Private- can only be called by the main contract itself. So if you create a contract {}, you can only access the scoped variable from within it. This is useful for internal functionality, like calling a helper function or Chainlink VRF, or doing custom logic. It is best practice to keep your functions private unless there is a need to access them from somewhere else.

Internal - can be called by the contract itself and any contracts that are derived from it. For instance, if you have a contract called MyContract with some custom methods, what you could do is scope the functions to be `internal`, then when you create a child contract called MyChildContract is MyContract, you can access the `internal` scoped functions from the child contract's functions.

External- can only be called from a third party (like on Etherscan). These functions are good for contract -> contract calls, and are actually more performant than the other two because thair arguments do not need to be copied to memory.
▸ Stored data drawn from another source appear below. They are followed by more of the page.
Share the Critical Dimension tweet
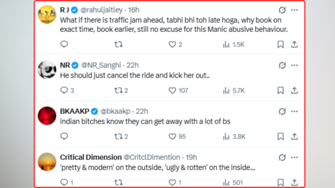335x188 pixels. (295, 183)
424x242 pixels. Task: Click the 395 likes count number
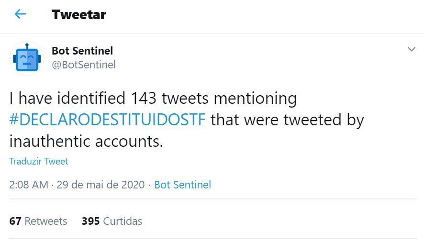90,221
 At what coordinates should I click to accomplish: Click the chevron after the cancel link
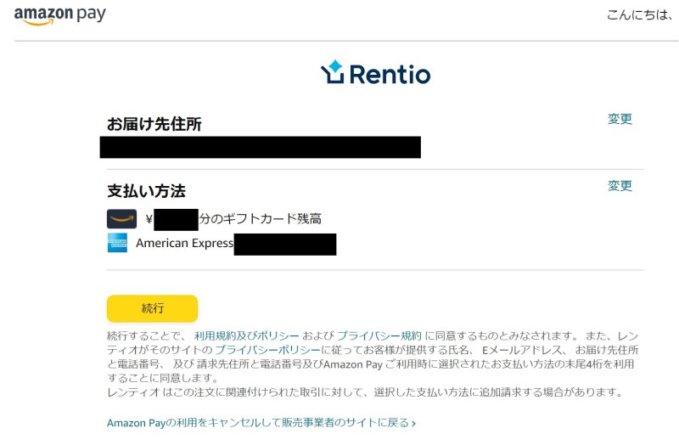(x=413, y=423)
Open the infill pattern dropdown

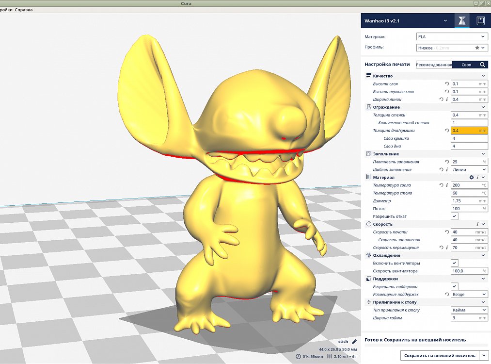(469, 170)
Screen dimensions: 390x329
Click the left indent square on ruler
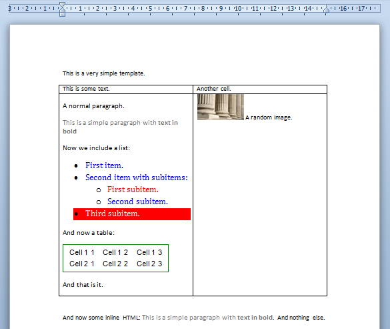coord(62,15)
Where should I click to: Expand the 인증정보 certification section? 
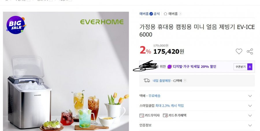[197, 125]
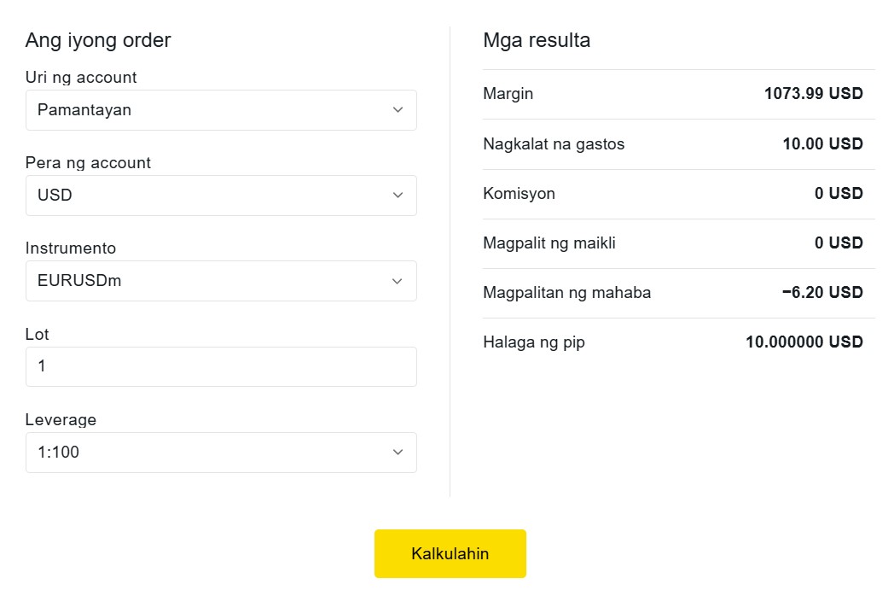This screenshot has width=894, height=596.
Task: Click the chevron next to EURUSDm
Action: click(398, 281)
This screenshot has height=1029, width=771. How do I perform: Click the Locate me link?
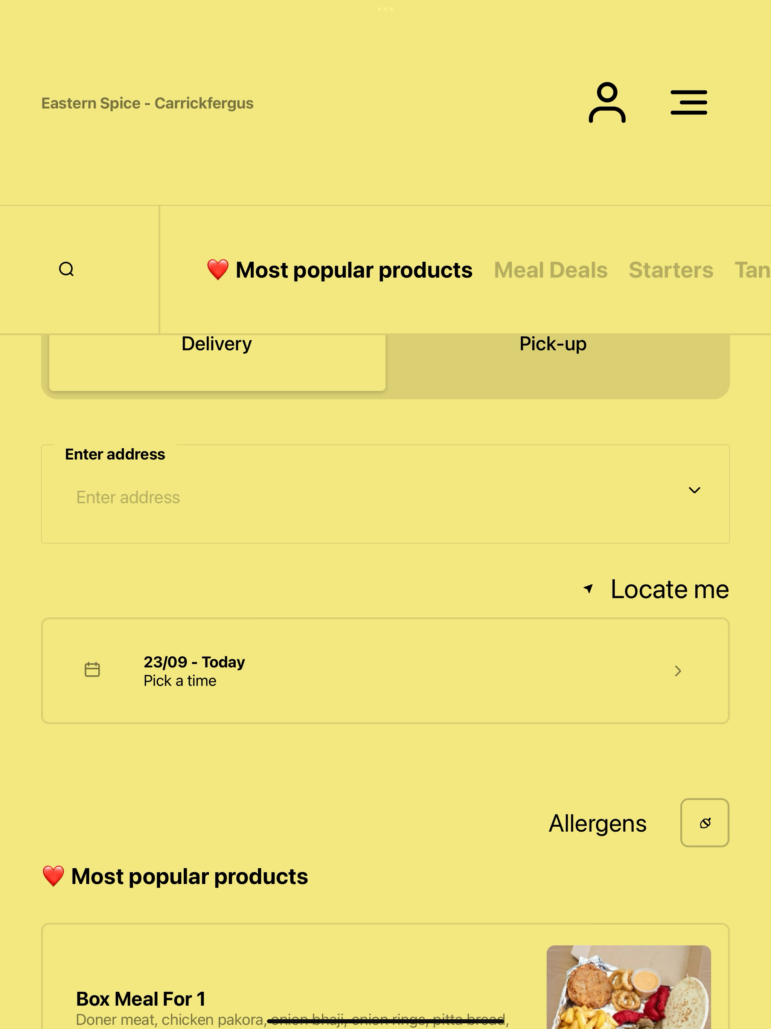(x=670, y=589)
Public- can be called from all parties. Functions are made `public` by default.

Function Keywords

Override- you use this if you create a function that has the same name as one that you inherit from a parent contract. For instance, if you make a contract called TestToken is ERC20, meaning it inherits all of the functions in ERC20, then you want to create a new function called Transfer (ERC20 has a Transfer function), you need to override the previously named Transfer function in the ERC20 contract you inherit. Override should really be called Rename.

Virtual- functions that CAN be written over (override), such as functions in an interface contract, have the keyword `virtual`. So the Transfer function mentioned above would have the keyword `virtual` in an interface version of the contract (IERC20). An interface contract is like a model contract that you pull whatever functions you want from, that's why you need to make the functions `virtual.`

Payable- this keyword literally means that you can attach Eth, or whatever EVM-forked chain currency you're using for the application, to the function. You usually see this on Transfer functions or any that need to send/receive money. You'll see addresses in the parameters (to/from, >=2 addresses).

View- this means that the specific function will not modify the state of a contract. Usually implemented on read/getter functions that need to read state. This is different from `pure`, which cannot read the state of the smart contract that it is currently in.

Constant- this was used as a modifier to indicate that a function won't change the storage state.

Pure- these functions do not read or modify the state variables in a contract.You would use this for functionally scoped programming, where there is no state stored in a contract. I think the best example of this would be a utility function that returns the same output. There is a great function example here between `view` and `pure.`

Indexed- this keyword allows you to search for events that you can later filter. Sort of like the graph, but within the EVM.

Honestly, the best way to understand the differences between all of them is to just write some out and do contract -> contract calls. Even after writing this I had trouble, but when deploying them and testing, it made more sense.